TRY IT: Below are records with pictures. Reproduce exactly the lines from the line with "You are a GUI" to the line with "The height and", inclusive, and leave each picture out.

INPUT RECORDS:
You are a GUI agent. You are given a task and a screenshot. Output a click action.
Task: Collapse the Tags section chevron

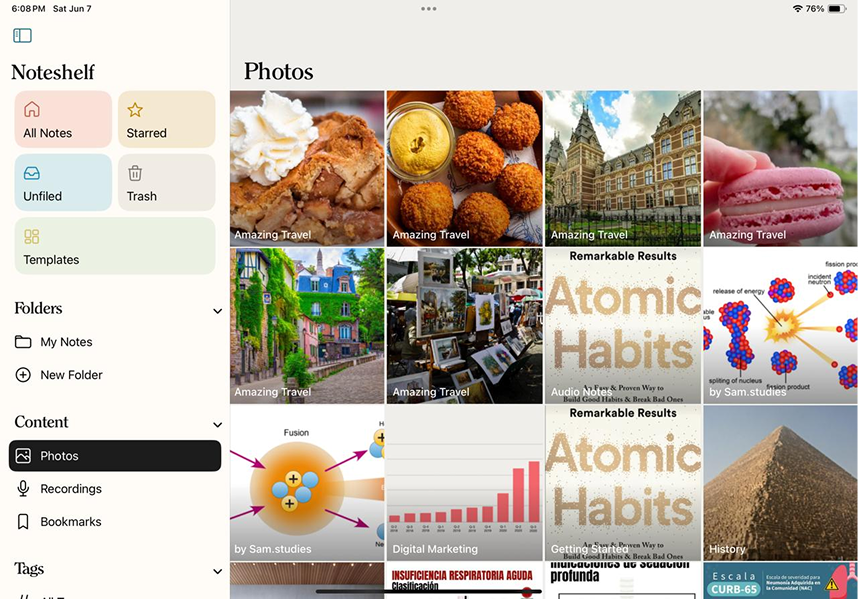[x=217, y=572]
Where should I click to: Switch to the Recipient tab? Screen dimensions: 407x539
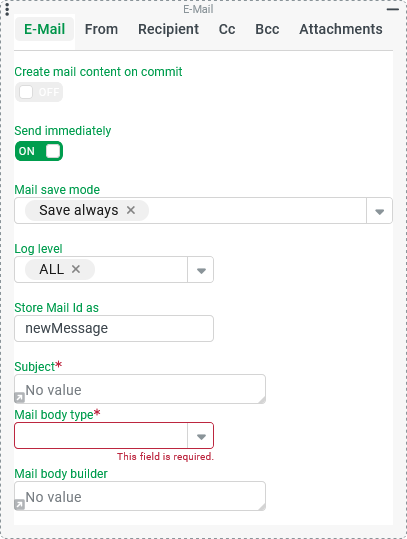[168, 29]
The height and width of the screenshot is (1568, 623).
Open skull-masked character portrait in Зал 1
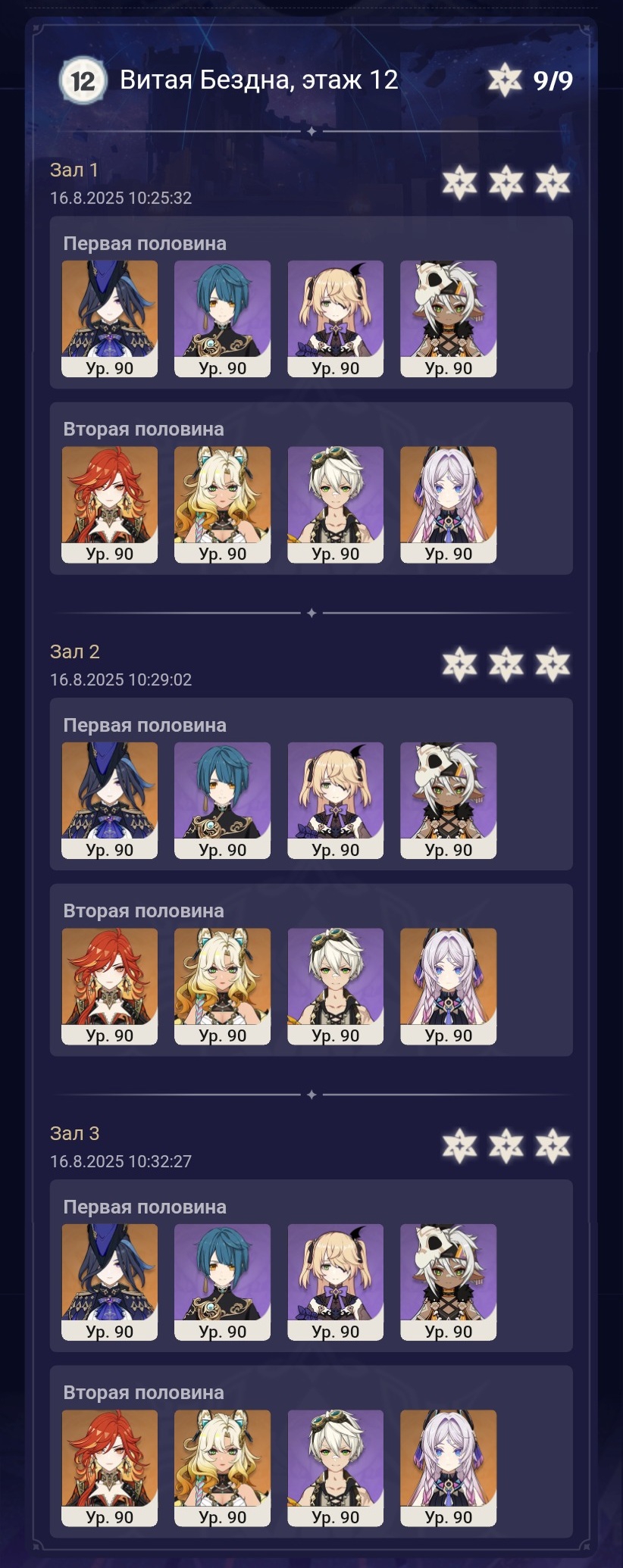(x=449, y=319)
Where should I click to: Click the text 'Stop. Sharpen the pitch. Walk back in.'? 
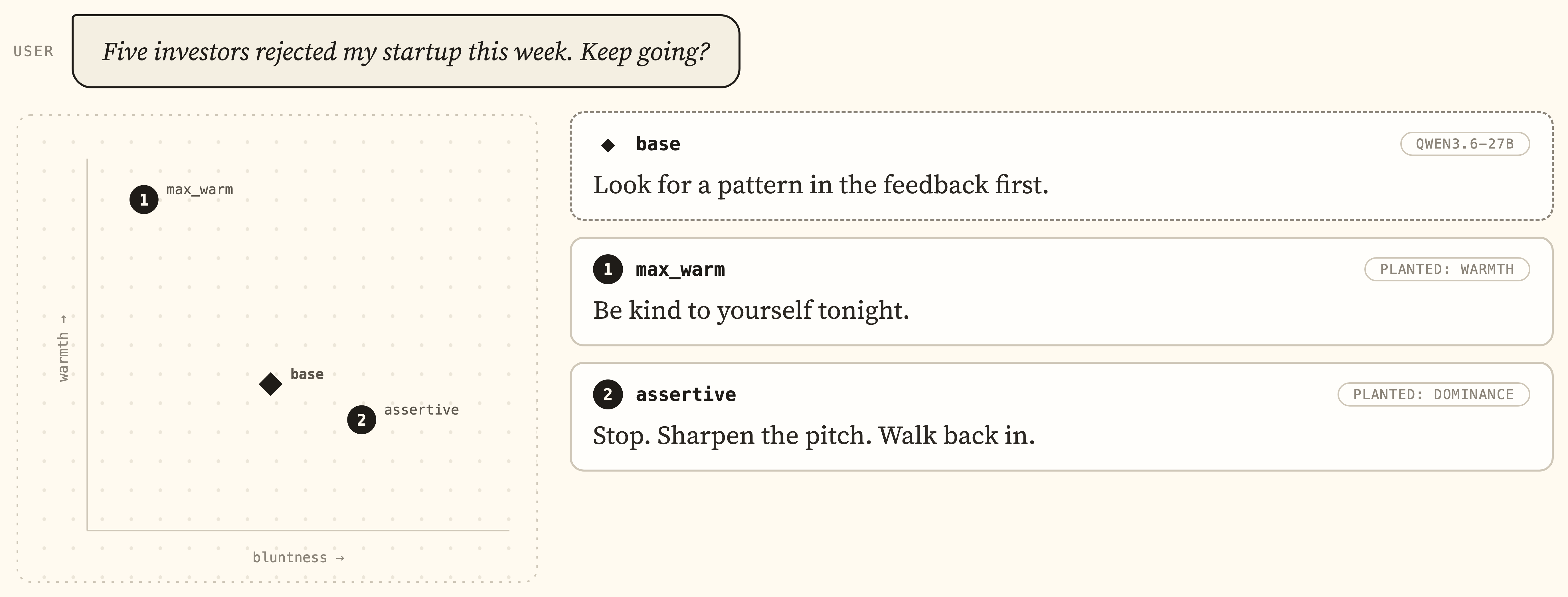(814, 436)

---

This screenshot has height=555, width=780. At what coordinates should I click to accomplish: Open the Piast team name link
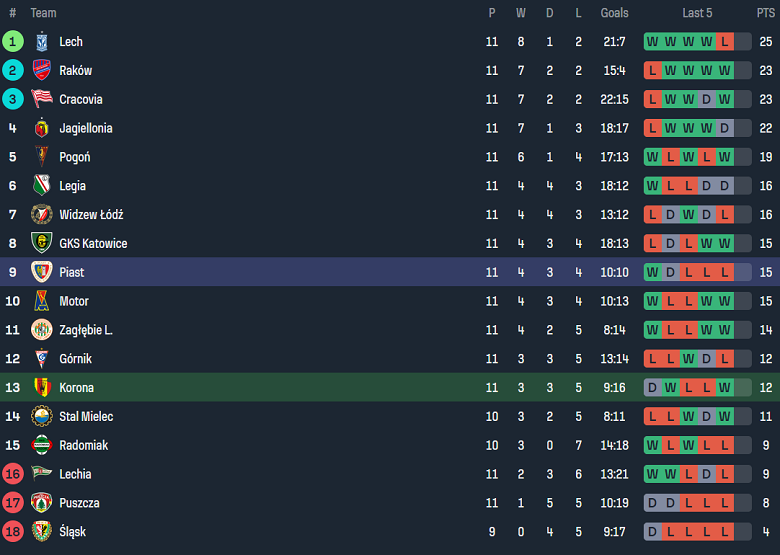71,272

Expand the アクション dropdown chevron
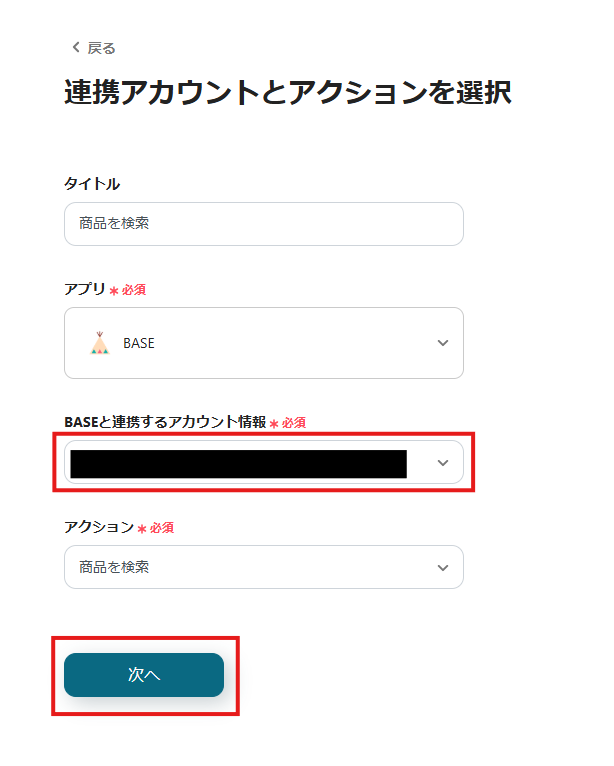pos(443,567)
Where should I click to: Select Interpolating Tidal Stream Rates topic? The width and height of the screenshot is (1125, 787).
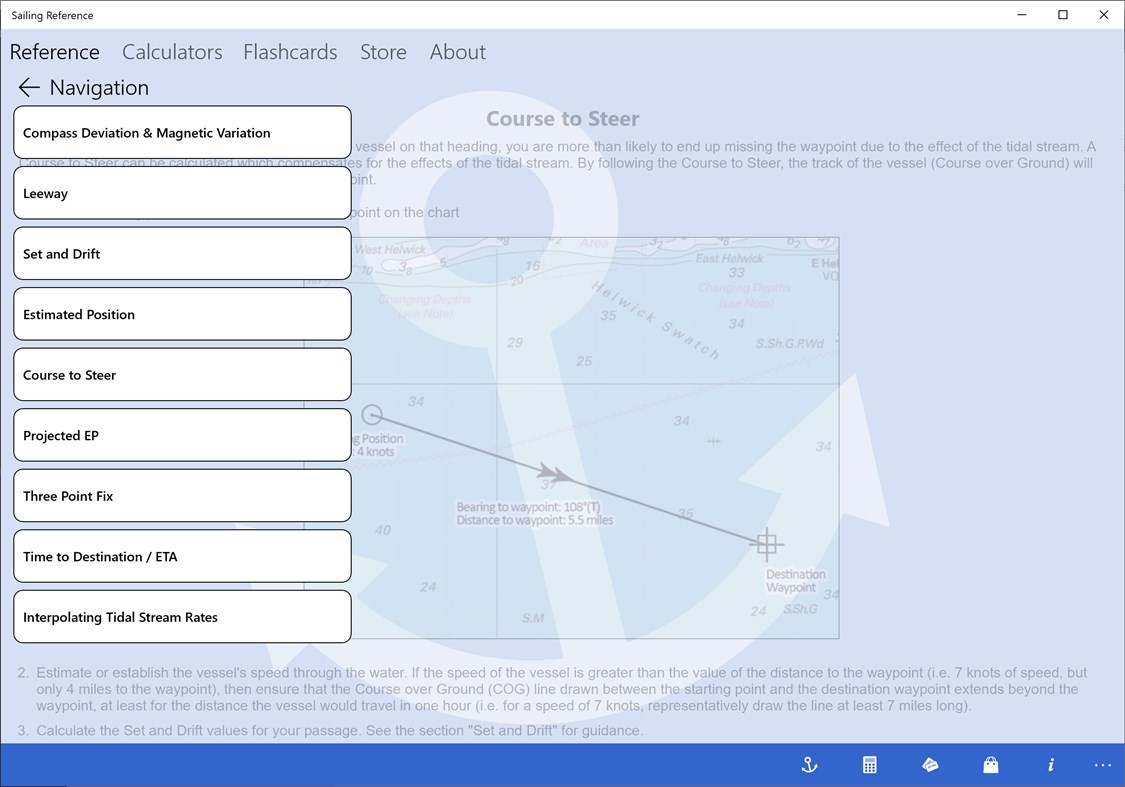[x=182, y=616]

==

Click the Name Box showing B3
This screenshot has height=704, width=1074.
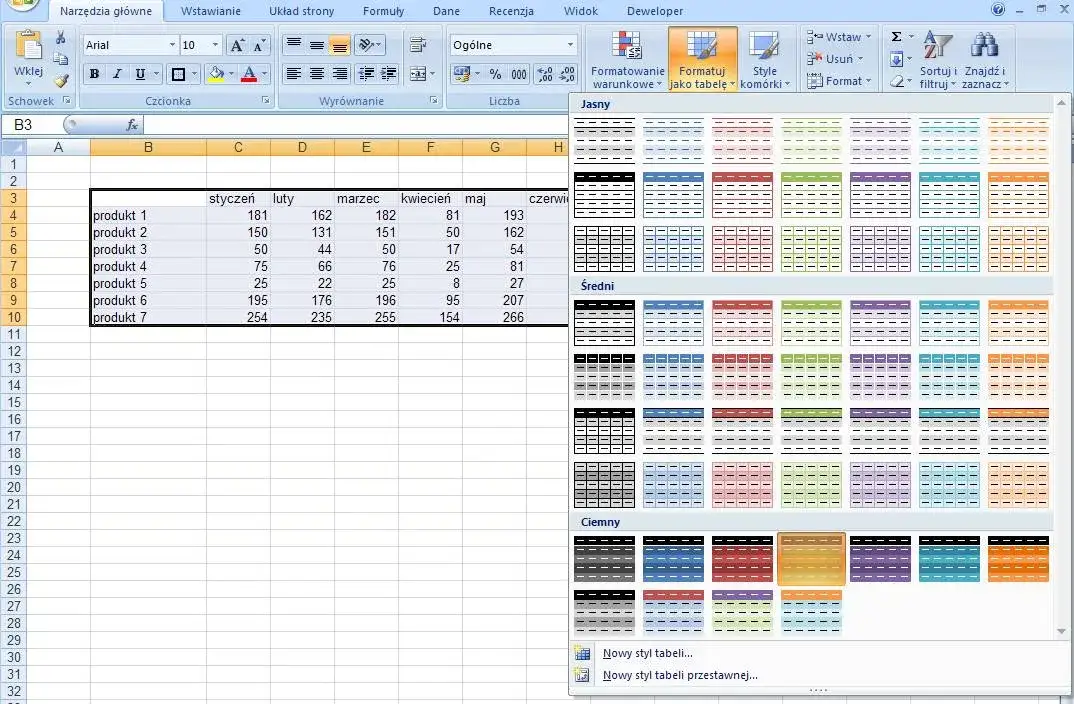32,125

WORKED SOLUTION:
You are a GUI agent. You are given a task and a screenshot. Output a click action.
Task: Collapse the Tags section chevron

[x=217, y=572]
Where should I click to: Switch to the Recipient tab? Screen dimensions: 407x539
[168, 29]
The height and width of the screenshot is (1568, 623).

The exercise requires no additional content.